Cyanide is poison. Detective writers like it. Gold miners like it. The environment; not so much. In the year 2000 cyanide got into the Tisa river and then into the Danube through a small Austrian gold-mining company's efforts using cyanide to extract gold and silver from solutions. Fish, birds and wild animals died and millions of inhabitants in Hungary were deprived of drinking water.
To prevent future occurrences of that kind, Russian researchers from the Krasnoyarsk State University and the Institute of Chemistry and Applied Chemistry have developed an original method for extracting gold and silver from multicomponent solutions.
They managed to find an adequate and less toxic replacement to cyanide – the reagent which is widely applied for extracting gold from ore and recyclable materials and which is even called a “poisonous companion of gold”.

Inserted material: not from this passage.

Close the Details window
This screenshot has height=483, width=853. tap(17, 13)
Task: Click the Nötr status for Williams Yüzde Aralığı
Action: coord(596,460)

Basically, the method developed by the Krasnoyarsk chemists does not differ fundamentally from the known one. In both cases, the reagent is added to complicated solutions containing a noble metal– for example, after ore dissolution, or as the specialists put it, opening up of ore. The reagent forms a complex both with gold and silver. Thus a compound is obtained, in which the central atom of the metal is surrounded by several ions – either those of cyanide (as usual), or of thiocyanate (a new method).

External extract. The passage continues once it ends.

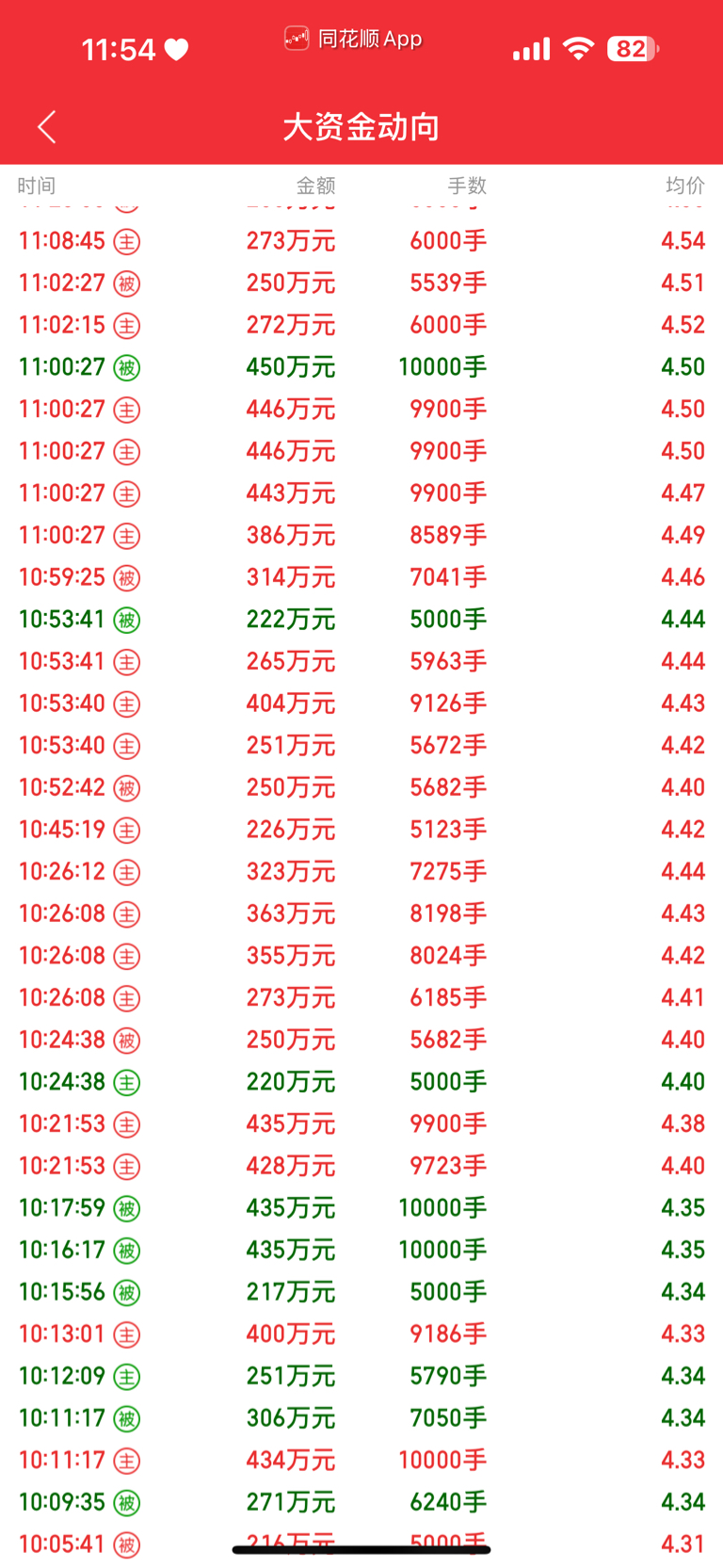Tap the home indicator bar at bottom

click(x=362, y=1549)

The entire construction is an anion, and it can be further extracted from the solution on the so-called ion-exchanging column – chlorine ions can be “changed” (they go into the solution) for composite ions that contain the noble metal in the ion-exchange resin filling the column.
Then these ions, certainly together with silver and gold should be washed off the column, and the target metal should be educed from this solution – it can be reduced electrolytically or by any other method.
However, this seems simple only on paper. But in real life chemists had to perform tremendous work to select the most efficient sorbent and conditions of dealing with it to “catch” maximum noble metal from the solution and then to wash all of it off the column, it is desirable to do that separately. And they have succeeded in doing that.
The researchers not only investigated the sorbtion mechanism of thiocyanate complexes of gold and copper on very different sorbents, but they also discovered those that enable to extract practically all noble metal from the solution. Moreover, having designed the necessary methodology, the authors learned to fully separate gold and silver, varying the solution composition, which “washes off” the target metal from the sorbent.
Besides, the researchers developed and patented the method that allows to determine the gold content directly in the sorbent, but not in a ready solution. Of course, this is very convenient – because this allows to learn exactly how fully the noble metal was extracted from the initial solution and then – how fully it was extracted from the sobent.
In brief, the researchers have developed an excellent method for extracting gold and silver – it is efficient and much less poisonous the traditional method. Cyanide is almost one hundred times more toxic than thiocyanate. So, the Krasnoyarsk chemists have managed to relieve gold at least one poisonous companion – cyanide.